Ai Giardini Iblei, dove la balaustra era stata restaurata da poco, alcuni residenti hanno concordato con il custode l’apertura anticipata rispetto all’orario abituale e hanno ripulito volontariamente le superfici imbrattate dal gioco improvvisato. Cassì ha definito «penalmente perseguibili» i gesti compiuti in entrambi i siti, pur riconoscendo che per alcuni possano apparire «goliardici».
Il sindaco ha colto l’occasione per intervenire sul tema della videosorveglianza, spesso invocata dopo episodi simili. «Ragusa ha un grande, e in continuo aumento, numero di telecamere, ma non si potrà mai pensare né di coprire ogni angolo, né di utilizzarle per un pubblico linciaggio, diramando le immagini dei colpevoli in violazione della legge. Facebook non è un tribunale», ha scritto.

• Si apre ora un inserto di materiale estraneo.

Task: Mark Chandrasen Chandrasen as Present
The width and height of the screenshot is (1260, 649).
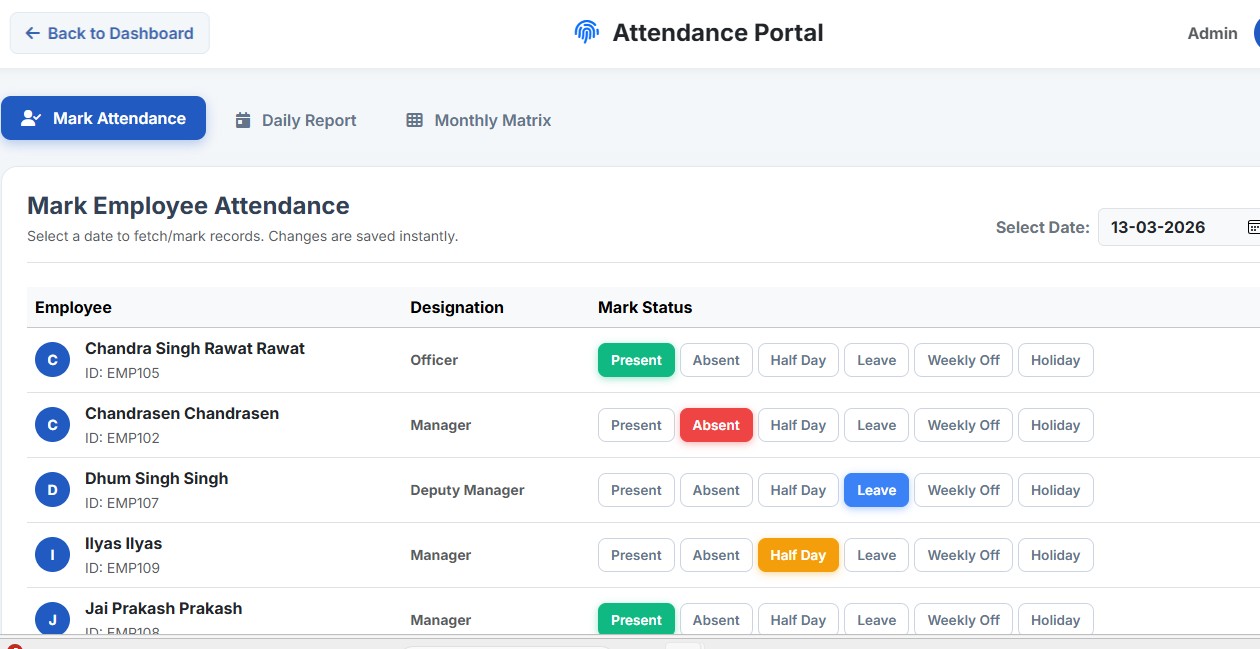Action: point(636,424)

Cassì ha anche spiegato i limiti tecnici degli impianti: le persone, a differenza delle vetture, «non hanno la targa», e un volto ripreso da una telecamera — specie se il soggetto è incappucciato, minorenne o incensurato — non basta da solo a risalire a un’identità. Gli accertamenti restano comunque in corso. «L’educazione e il buon esempio restano il primo baluardo contro l’inciviltà», ha aggiunto il sindaco.

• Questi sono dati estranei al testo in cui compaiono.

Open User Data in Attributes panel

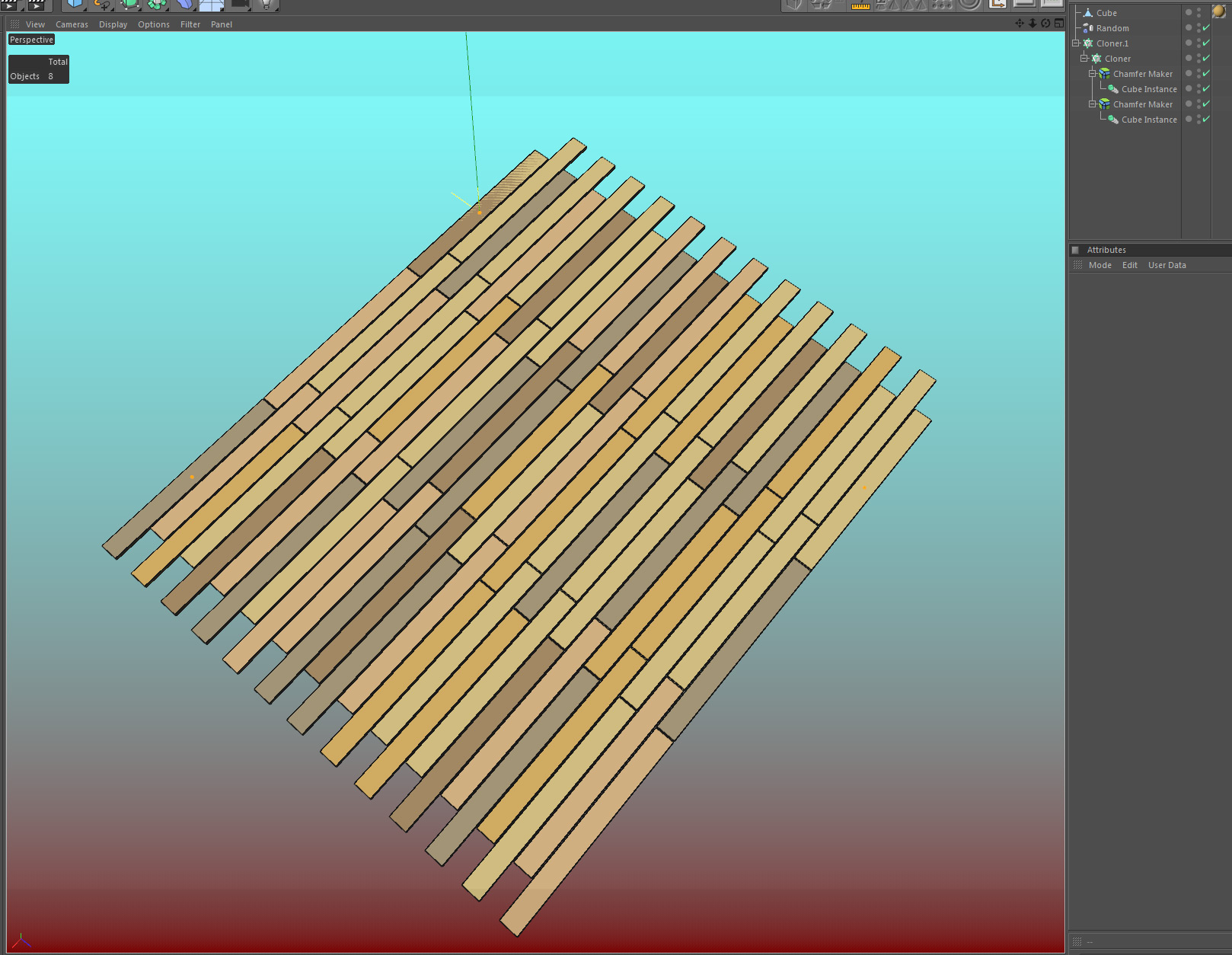click(1167, 265)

Per l’impianto di contrada Petrulli il Comune ha annunciato un pacchetto di interventi: un programma dedicato alla manutenzione del verde, il rafforzamento della videosorveglianza nella struttura e un accesso regolamentato, con ultimo ingresso consentito alle 20, obbligo di lasciare la pista alle 20.20 e chiusura del cancello alle 20.30.
È in corso, secondo quanto annunciato dal sindaco, il recupero di finanziamenti per i lavori alla tribuna dell’impianto e ai bagni sottostanti, opere che restano ancora da programmare nel dettaglio.